Problem A: In the NFS mailing-list excerpt, which version of the NFS netfs patches does the suggested branch contain?
Problem B: From the NFS mailing-list excerpt, list the hash of every commit whose subject contains the words "sysctl registration".
Problem C:
Does the NFS mailing-list excerpt support each statement? For each, answer yes or no and quote the words that decide it.
(i) The git log output is limited to 20 lines.
(ii) The message introducing the v11 patchset is dated Thursday, March 23, 2023.
(iii) The v11 patchset includes some cleanup to patch 3.
+++ Excerpt provided
May I suggest using anna's linux-next branch for further testing?
The v11 NFS netfs patches are in there, along with other patches for the
next merge window.
git://git.linux-nfs.org/projects/anna/linux-nfs.git

$ git log --oneline remotes/nfs-client-anna/linux-next | head --lines=20
e025f0a73f6a NFS: Cleanup unused rpc_clnt variable
c5733ae6dc89 NFS: set varaiable nfs_netfs_debug_id
storage-class-specifier to static
691d0b782066 SUNRPC: remove the maximum number of retries in call_bind_status
ec108d3cc766 NFS: Convert readdir page array functions to use a folio
61f02e0ab81e NFS: Convert the readdir array-of-pages into an array-of-folios
3db63daabe21 NFSv3: handle out-of-order write replies.
03f5bd75a4c1 NFS: Remove fscache specific trace points and NFS_INO_FSCACHE bit
0631d5e02a1c NFS: Remove all NFSIOS_FSCACHE counters due to conversion
to netfs API
000dbe0bec05 NFS: Convert buffered read paths to use netfs when
fscache is enabled
88a4d7bdeec9 NFS: Configure support for netfs when NFS fscache is configured
01c3a40084a4 NFS: Rename readpage_async_filler to nfs_read_add_folio
703c6d03f165 sunrpc: simplify one-level sysctl registration for debug_table
32e356be32b6 sunrpc: move sunrpc_table and proc routines above
c946cb69f238 sunrpc: simplify one-level sysctl registration for
xs_tunables_table
17c6d0ce8340 sunrpc: simplify one-level sysctl registration for
xr_tunables_table
39724217447f nfs: simplify two-level sysctl registration for nfs_cb_sysctls
a2183160ca7e nfs: simplify two-level sysctl registration for nfs4_cb_sysctls
c1d889cf99b8 lockd: simplify two-level sysctl registration for nlm_sysctls
40882deb83c2 NFSv4.1: Always send a RECLAIM_COMPLETE after establishing lease
09a9639e56c0 Linux 6.3-rc6

> On Thu, 23 Mar 2023 at 17:50, David Wysochanski <dwysocha@xxxxxxxxxx> wrote:
> >
> > On Mon, Feb 20, 2023 at 8:43 AM Dave Wysochanski <dwysocha@xxxxxxxxxx> wrote:
> > >
> > > Trond, this v11 patchset addresses your latest feedback on patch #2,
> > > and I did a little bit of cleanup to patch 3 (see Changes notes below).
++++++
+++ Exercise data
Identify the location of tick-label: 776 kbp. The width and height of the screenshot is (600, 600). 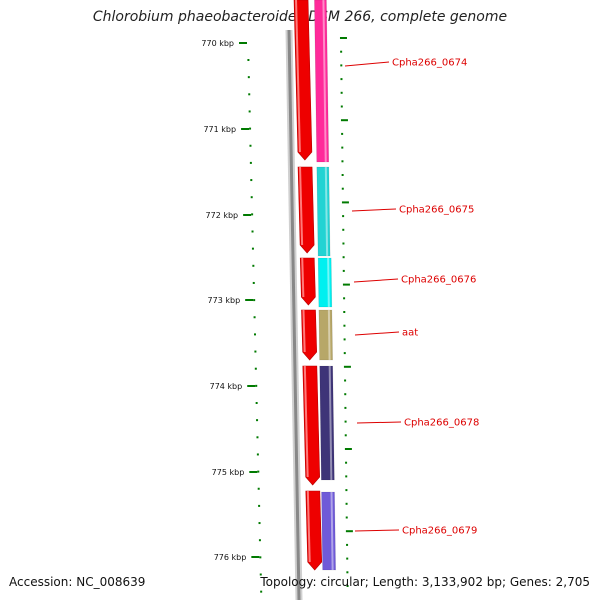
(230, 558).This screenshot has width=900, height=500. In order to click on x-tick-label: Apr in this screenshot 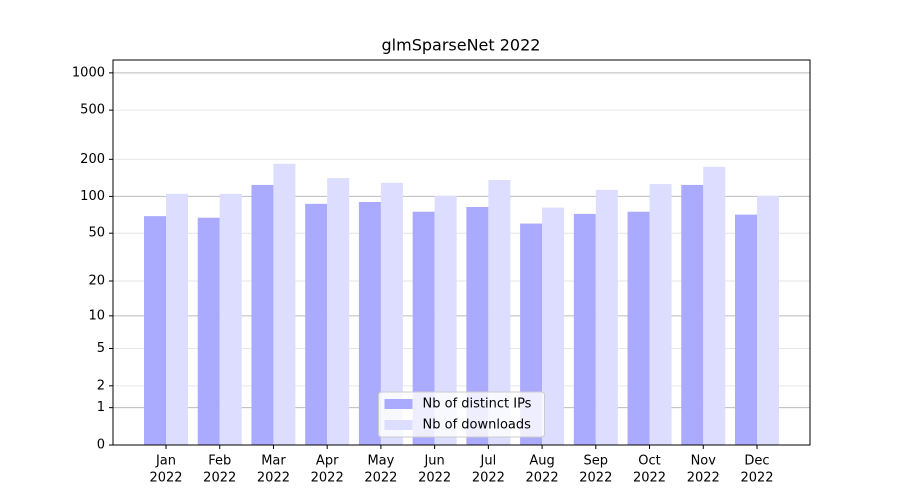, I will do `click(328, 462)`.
++++++
Expected answer A: v11

Expected answer B: 703c6d03f165, c946cb69f238, 17c6d0ce8340, 39724217447f, a2183160ca7e, c1d889cf99b8

Expected answer C:
(i) Yes: "head --lines=20"
(ii) No: "On Mon, Feb 20, 2023 at 8:43 AM Dave Wysochanski <dwysocha@xxxxxxxxxx> wrote:"
(iii) Yes: "I did a little bit of cleanup to patch 3"